# Lexmark z615 unter Suse Linux 9.1 möglich?



## YU-Koda (2. Oktober 2004)

Ich habe mir einen neuen Drucker gekauft. Es handelt es sich um einen Lexmark z615 (gehört zur 600 Series). Normalerweise sollte das Problem mit Cups gelöst werden. Doch per Cups tut sich leider auch nichts. Auf einen Testdruck spricht der Drucker ebenfalls nicht an. Ich hab auch schon nach eine PPD File gesucht, die auf dem Drucker abgestimmt ist. Hat wer einen Tipp auf Lager oder weiss jemand, ob es eine PPD File für diesen Drucker gibt?

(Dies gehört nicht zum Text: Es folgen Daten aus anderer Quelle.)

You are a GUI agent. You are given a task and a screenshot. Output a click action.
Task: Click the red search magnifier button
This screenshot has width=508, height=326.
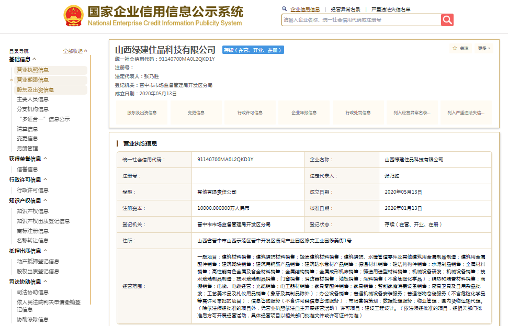click(x=447, y=20)
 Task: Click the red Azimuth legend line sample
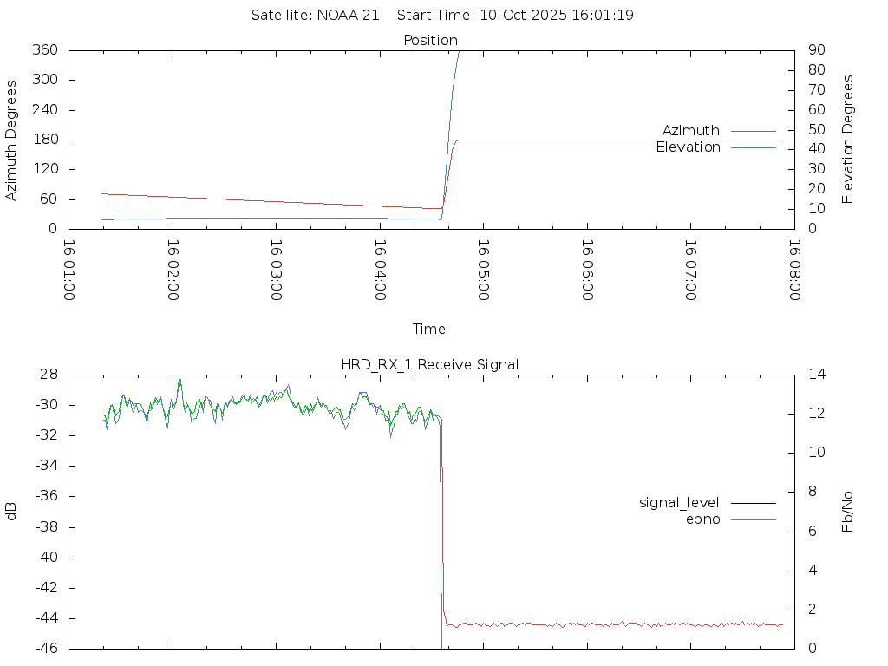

Für Tipps wäre ich recht dankbar


----------



## Fabian (4. Oktober 2004)

http://downloads.lexmark.com/cgi-perl/downloads.cgi?ccs=229:1:0:433:0:0&os_group=Redhat&target=

http://www.linuxprinting.org/forums.cgi?group=linuxprinting.lexmark.general;article=2633


----------



## YU-Koda (6. Oktober 2004)

Hmm, jetzt bleibt nur die Frage übrig, ob das ganze auch unter Suse Linux 9.1 , da ja dieser treiber auf Redhad ausgelegt ist


----------